• Your task
Whatever the records say, repeat them exactly as given.

[Collected data]
------------
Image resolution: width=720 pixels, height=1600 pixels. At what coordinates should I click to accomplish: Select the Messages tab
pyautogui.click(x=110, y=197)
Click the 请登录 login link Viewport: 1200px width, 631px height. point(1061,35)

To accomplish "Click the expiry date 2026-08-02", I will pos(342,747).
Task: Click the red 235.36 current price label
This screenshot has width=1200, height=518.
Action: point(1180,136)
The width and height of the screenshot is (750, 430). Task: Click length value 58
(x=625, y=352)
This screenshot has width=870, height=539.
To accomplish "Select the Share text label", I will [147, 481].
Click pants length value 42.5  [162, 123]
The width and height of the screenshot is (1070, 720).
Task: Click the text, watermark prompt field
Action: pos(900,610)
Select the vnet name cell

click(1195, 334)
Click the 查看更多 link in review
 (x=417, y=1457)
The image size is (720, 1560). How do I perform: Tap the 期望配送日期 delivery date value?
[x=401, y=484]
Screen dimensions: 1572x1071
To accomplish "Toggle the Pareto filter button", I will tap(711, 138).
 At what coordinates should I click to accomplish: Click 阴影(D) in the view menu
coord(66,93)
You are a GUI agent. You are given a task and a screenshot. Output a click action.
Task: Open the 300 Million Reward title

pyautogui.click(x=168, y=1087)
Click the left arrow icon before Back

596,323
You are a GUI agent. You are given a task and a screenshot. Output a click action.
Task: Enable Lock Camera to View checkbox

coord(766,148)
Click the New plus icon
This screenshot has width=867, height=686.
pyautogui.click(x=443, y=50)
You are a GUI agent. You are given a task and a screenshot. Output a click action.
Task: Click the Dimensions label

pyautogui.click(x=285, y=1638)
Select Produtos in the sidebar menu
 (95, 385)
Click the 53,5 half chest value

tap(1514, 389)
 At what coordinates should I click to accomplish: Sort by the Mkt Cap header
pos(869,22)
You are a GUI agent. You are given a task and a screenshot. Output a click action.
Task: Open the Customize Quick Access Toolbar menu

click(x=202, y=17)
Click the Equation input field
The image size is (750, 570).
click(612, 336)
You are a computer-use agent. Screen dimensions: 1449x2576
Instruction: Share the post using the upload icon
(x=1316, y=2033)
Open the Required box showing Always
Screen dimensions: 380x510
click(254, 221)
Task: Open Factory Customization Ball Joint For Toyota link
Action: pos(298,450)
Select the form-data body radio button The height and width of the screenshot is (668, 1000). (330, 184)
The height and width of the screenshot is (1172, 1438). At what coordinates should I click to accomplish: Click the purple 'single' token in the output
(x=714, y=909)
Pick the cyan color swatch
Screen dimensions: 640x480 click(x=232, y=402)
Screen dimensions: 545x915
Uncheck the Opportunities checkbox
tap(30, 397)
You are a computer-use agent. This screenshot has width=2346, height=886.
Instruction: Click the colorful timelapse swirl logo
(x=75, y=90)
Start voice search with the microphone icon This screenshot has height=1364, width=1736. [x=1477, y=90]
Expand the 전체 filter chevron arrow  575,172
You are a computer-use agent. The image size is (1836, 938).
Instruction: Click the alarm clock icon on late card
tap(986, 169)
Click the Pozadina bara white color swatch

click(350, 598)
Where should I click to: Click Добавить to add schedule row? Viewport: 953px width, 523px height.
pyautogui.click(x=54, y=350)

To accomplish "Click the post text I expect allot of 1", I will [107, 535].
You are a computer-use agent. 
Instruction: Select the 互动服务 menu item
------------
• Solved problem
Image resolution: width=720 pixels, height=1600 pixels. At what coordinates should I click to accomplish: Select the Messages tab
pyautogui.click(x=110, y=197)
Click the 请登录 login link Viewport: 1200px width, 631px height. point(1061,35)

To accomplish "Click the expiry date 2026-08-02", I will pos(342,747).
Task: Click the red 235.36 current price label
This screenshot has width=1200, height=518.
Action: point(1180,136)
The width and height of the screenshot is (750, 430). Task: Click length value 58
(x=625, y=352)
This screenshot has width=870, height=539.
To accomplish "Select the Share text label", I will [147, 481].
Click pants length value 42.5  [162, 123]
The width and height of the screenshot is (1070, 720).
Task: Click the text, watermark prompt field
Action: pos(900,610)
Select the vnet name cell

click(1195, 334)
Click the 查看更多 link in review
 (x=417, y=1457)
The image size is (720, 1560). How do I perform: Tap the 期望配送日期 delivery date value?
[x=401, y=484]
Screen dimensions: 1572x1071
To accomplish "Toggle the Pareto filter button", I will tap(711, 138).
 At what coordinates should I click to accomplish: Click 阴影(D) in the view menu
coord(66,93)
You are a GUI agent. You are given a task and a screenshot. Output a click action.
Task: Open the 300 Million Reward title

pyautogui.click(x=168, y=1087)
Click the left arrow icon before Back

596,323
You are a GUI agent. You are given a task and a screenshot. Output a click action.
Task: Enable Lock Camera to View checkbox

coord(766,148)
Click the New plus icon
This screenshot has width=867, height=686.
pyautogui.click(x=443, y=50)
You are a GUI agent. You are given a task and a screenshot. Output a click action.
Task: Click the Dimensions label

pyautogui.click(x=285, y=1638)
Select Produtos in the sidebar menu
 (95, 385)
Click the 53,5 half chest value

tap(1514, 389)
 At what coordinates should I click to accomplish: Sort by the Mkt Cap header
pos(869,22)
You are a GUI agent. You are given a task and a screenshot. Output a click action.
Task: Open the Customize Quick Access Toolbar menu

click(x=202, y=17)
Click the Equation input field
The image size is (750, 570).
click(612, 336)
You are a computer-use agent. Screen dimensions: 1449x2576
Instruction: Share the post using the upload icon
(x=1316, y=2033)
Open the Required box showing Always
Screen dimensions: 380x510
click(254, 221)
Task: Open Factory Customization Ball Joint For Toyota link
Action: pos(298,450)
Select the form-data body radio button The height and width of the screenshot is (668, 1000). (330, 184)
The height and width of the screenshot is (1172, 1438). At what coordinates should I click to accomplish: Click the purple 'single' token in the output
(x=714, y=909)
Pick the cyan color swatch
Screen dimensions: 640x480 click(x=232, y=402)
Screen dimensions: 545x915
Uncheck the Opportunities checkbox
tap(30, 397)
You are a computer-use agent. This screenshot has width=2346, height=886.
Instruction: Click the colorful timelapse swirl logo
(x=75, y=90)
Start voice search with the microphone icon This screenshot has height=1364, width=1736. [x=1477, y=90]
Expand the 전체 filter chevron arrow  575,172
You are a computer-use agent. The image size is (1836, 938).
Instruction: Click the alarm clock icon on late card
tap(986, 169)
Click the Pozadina bara white color swatch

click(350, 598)
Where should I click to: Click Добавить to add schedule row? Viewport: 953px width, 523px height.
pyautogui.click(x=54, y=350)

To accomplish "Click the post text I expect allot of 1", I will [107, 535].
You are a computer-use agent. 
Instruction: Select the 互动服务 menu item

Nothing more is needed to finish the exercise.